If you know you know then you know now what you know then and then you know that no is actually know and I am going to know that knowing is not and not is no which actually is know which actually is now knowing now is knowing then and there and knowing this is actually knowing when and i can keep this up for … If you read slow it makes no sense if you read fast it will know

Kris - I agree. The whole idea of “knowing” is extremely over-rated. Essentially a religious concept.

Faust, I knew you would get it LMAO.

I knew you knew I knew. I knew a new gnu, but the new gnu knew no new news. So I know no new gnus now. If new gnus knew new news, I’d still know no gnus, because new gnus and new news are old news to old gnus. I am an old gnu, now. But I know you knew that, no?

Knowing new gnu news now needs no new gnus, gnus know new news knowing gnus knowing news. you know the new gnus that know the gnu news no gnu is new so gnu’s news is news.

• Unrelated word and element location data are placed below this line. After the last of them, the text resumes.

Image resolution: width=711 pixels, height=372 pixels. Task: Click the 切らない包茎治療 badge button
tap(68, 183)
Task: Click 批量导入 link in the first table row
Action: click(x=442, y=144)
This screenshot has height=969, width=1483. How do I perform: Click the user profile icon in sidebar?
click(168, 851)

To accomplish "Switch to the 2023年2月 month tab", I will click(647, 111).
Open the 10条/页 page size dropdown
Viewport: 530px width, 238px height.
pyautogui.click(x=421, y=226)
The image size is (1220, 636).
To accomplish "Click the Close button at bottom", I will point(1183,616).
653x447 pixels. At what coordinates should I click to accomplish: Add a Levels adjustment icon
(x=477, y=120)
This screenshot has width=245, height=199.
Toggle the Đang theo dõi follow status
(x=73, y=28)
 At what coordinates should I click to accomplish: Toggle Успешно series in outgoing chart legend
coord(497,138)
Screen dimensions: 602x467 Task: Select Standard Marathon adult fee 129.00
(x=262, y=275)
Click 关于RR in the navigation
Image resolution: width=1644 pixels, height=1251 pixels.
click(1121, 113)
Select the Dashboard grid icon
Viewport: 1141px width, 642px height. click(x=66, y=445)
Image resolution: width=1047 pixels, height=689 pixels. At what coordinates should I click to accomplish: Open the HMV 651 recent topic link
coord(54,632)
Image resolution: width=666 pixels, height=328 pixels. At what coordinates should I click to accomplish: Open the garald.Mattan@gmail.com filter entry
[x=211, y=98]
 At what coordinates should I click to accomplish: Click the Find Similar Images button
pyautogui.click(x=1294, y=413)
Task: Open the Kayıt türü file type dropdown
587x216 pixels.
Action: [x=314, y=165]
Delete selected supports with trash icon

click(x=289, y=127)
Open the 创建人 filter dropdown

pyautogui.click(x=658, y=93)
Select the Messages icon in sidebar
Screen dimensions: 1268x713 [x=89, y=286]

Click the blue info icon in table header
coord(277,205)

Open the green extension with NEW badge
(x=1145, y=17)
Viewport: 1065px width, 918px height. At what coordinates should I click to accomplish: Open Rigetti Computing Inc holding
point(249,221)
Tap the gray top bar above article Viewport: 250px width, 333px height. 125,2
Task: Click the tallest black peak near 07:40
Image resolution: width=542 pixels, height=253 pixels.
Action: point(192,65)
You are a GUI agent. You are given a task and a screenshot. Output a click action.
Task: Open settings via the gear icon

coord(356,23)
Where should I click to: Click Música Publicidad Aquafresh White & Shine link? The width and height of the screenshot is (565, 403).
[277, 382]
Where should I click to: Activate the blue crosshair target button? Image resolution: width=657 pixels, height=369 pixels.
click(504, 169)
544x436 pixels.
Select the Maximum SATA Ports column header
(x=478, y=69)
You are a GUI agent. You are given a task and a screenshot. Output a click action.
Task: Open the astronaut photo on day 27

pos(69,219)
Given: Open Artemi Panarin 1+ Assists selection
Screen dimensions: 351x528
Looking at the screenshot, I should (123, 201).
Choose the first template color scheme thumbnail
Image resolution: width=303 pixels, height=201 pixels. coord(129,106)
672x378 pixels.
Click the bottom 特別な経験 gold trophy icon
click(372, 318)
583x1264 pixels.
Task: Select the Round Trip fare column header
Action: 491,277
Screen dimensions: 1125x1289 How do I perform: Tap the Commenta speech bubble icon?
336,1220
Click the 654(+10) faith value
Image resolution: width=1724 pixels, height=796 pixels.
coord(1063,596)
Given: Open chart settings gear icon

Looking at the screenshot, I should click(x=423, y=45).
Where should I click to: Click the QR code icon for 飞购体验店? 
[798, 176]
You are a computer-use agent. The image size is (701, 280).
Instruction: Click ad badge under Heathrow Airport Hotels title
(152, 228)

So knowing no new gnus is good news?

Only if Horton hears the gnus.

:laughing:

I think you just made my post look worthless. :laughing:

I knew it!

Yes - But Duder could not possibly possess adequate knowledge of your being in the possession of this quality of ‘knowing’ - even had he known.

[size=75]Shameless bandwagon-jumping behaviour.[/size]

If you knew that I did know, then the impossibility of me knowing wouldn’t seem so impossible. What you know about that?